Naturalmente, o caso do Chile tem alguns raros traços muito particulares. A economia chilena foi a mais estável da região na década de 1990, fator que permitiu aos bancos desenvolver seus serviços para clientes varejistas. Nos países vizinhos, de economias mais instáveis, os bancos tendem a se concentrar em grandes clientes corporativos tradicionais e na venda de títulos do governo.

Casanova destaca um outro elemento: o grau relativamente alto de credibilidade do Estado aos olhos do setor privado. O funcionário do FOSIS recebeu delegações de banqueiros de outros países latino-americanos interessados em estudar o programa chileno de estímulo aos pequenos empréstimos. Com muita freqüência, seus visitantes deixavam passar a sensação de que tal parceria, que envolve os setores público e privado, jamais floresceria nos seus países. "A credibilidade é uma questão muito complexa", diz ele.

Não que o Chile seja completamente diferente. Embora provavelmente tenha avançado mais do que qualquer outro país da região nas reformas econômicas, seu sistema financeiro ainda carrega um vestígio do passado: um limite nas taxas de juros que as instituições de crédito podem cobrar dos mutuários.

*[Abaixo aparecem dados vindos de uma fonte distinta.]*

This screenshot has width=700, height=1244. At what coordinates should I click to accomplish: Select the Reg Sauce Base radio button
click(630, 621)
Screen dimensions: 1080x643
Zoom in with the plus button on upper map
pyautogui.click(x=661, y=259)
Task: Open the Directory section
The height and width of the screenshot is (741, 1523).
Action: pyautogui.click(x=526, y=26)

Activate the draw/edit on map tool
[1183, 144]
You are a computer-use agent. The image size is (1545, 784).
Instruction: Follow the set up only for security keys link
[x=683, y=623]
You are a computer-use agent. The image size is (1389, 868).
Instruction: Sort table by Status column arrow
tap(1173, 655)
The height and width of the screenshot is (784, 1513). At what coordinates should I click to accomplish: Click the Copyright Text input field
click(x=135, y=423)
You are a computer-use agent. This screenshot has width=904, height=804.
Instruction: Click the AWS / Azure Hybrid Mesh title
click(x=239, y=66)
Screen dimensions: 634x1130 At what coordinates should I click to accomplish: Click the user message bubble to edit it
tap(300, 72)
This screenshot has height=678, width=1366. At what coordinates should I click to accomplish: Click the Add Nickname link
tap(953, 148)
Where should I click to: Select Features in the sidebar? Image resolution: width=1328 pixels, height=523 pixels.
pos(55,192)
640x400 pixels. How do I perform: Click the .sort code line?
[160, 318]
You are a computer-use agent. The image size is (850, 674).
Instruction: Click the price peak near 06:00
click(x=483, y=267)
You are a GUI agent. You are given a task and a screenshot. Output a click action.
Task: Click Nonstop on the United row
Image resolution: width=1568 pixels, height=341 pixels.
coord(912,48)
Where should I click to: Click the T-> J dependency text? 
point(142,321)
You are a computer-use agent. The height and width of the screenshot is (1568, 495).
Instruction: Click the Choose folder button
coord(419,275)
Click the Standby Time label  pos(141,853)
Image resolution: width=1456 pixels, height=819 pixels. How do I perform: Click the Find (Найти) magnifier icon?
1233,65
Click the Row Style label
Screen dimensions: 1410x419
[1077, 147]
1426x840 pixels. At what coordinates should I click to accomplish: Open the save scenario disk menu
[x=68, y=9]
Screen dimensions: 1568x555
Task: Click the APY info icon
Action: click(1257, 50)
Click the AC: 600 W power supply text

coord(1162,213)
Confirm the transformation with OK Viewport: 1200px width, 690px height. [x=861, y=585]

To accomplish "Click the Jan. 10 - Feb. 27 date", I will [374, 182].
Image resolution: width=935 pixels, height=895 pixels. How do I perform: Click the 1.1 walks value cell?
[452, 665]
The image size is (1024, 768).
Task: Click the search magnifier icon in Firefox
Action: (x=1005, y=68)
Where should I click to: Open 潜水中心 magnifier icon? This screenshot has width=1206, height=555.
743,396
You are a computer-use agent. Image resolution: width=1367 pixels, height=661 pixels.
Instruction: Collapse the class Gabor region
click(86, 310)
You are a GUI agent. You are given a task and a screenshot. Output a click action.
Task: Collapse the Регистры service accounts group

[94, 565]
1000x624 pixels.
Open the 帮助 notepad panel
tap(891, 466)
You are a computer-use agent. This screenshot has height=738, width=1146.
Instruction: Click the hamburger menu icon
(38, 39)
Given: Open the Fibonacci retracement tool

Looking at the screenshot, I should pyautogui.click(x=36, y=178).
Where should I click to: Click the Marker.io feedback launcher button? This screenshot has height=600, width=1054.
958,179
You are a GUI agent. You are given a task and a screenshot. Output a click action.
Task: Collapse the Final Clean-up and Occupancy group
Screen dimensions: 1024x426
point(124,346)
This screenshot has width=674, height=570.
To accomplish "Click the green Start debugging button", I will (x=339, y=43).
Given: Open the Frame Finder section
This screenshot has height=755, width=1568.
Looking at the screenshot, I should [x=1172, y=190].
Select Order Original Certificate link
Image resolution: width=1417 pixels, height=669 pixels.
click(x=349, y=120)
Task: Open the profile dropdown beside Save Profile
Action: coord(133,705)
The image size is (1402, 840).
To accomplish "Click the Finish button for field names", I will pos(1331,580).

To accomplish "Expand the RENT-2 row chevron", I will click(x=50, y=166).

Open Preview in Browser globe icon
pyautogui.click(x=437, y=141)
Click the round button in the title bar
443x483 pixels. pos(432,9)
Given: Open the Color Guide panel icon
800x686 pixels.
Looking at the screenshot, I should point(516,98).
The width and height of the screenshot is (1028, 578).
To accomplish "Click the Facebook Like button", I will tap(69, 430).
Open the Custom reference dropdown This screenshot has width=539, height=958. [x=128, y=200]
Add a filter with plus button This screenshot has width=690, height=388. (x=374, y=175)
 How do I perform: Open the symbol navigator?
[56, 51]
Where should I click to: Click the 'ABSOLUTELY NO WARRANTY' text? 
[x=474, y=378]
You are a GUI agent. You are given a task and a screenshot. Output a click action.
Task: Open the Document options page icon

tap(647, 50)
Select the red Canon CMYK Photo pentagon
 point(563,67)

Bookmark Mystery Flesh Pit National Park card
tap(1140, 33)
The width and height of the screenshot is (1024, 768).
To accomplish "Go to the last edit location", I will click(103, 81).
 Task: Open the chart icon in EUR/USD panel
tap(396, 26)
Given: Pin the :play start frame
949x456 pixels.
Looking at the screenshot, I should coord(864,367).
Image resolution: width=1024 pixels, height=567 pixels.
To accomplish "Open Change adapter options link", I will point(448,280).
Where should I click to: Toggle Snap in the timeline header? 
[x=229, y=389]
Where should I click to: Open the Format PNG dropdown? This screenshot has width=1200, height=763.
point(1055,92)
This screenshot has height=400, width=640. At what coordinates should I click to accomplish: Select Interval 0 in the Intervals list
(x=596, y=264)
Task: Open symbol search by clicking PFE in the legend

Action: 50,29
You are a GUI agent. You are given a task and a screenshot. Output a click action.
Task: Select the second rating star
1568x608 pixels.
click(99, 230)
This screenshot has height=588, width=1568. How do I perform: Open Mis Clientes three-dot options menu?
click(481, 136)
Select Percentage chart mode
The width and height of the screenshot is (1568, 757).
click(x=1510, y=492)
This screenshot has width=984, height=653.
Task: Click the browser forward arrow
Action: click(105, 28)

Esse tipo de regulamentação foi um dos problemas debatidos mais ardentemente no fórum da microempresa realizado em Barcelona. Segundo banqueiros, microemprestadores e mesmo alguns responsáveis por regulamentos, limites máximos às taxas de juros não reduzem o custo do crédito para os microempresários: têm antes o efeito nocivo de reduzir o acesso a empréstimos formais. Na verdade, instituições privadas como o Banefe só podem fazer pequenos empréstimos porque o subsídio do FOSIS cobre parte do custo da concessão desses recursos mínimos.

"Os custos desses empréstimos são mais altos por causa das tecnologias que requerem. (Os bancos) precisam montar equipe de vendas, contratar analistas, empregar fiscais e ainda têm de financiar seus custos fixos. Enquanto mantivermos esses limites, o custo desse tipo de transação nunca será totalmente financiável", diz Casanova.

Alguns especialistas demonstram ceticismo quanto ao fato de os bancos estarem entrando no campo dos microempréstimos para ficar. Apontam as enormes diferenças entre os negócios de muitos milhões de dólares que pagam somas elevadas para os bancos e os parcos retornos conseguidos com os microempréstimos. Fernando Lucano, administrador do Latin American Challenge Investment Fund, que serve de ponte entre as instituições de microfinanças e os mercados de capital, assinala que, embora a participação do banco comercial nos pequenos empréstimos tenha diversas vantagens, também apresenta alguns pontos fracos.

"Se o banco não encara os serviços de microfinanças como uma linha de negócios estratégica, pode um dia decidir reduzir os recursos destinados a eles e retirar o apoio interno", diz Lucano, ex-funcionário da Unidade de Microempresas do BID. "Numa crise, o banco pode optar por abandonar esses serviços simplesmente porque o escalão superior da gerência sabe pouco a respeito."

Mas Lucano acrescenta que o mercado potencial para os serviços de microfinanças é tão grande que há espaço para todo tipo de instituição, desde grandes bancos capazes de prestar serviços em massa para milhões de clientes até ONGs especializadas que trabalham com êxito em bairros marginalizados e áreas rurais onde não existem agências bancárias.

No Chile, essa noção de fornecedores diversificados parece estar funcionando. Há apenas uma década, era difícil qualquer crédito formal para microempresários. Agora, cerca de 100.000 deles têm acesso a esse recurso essencial.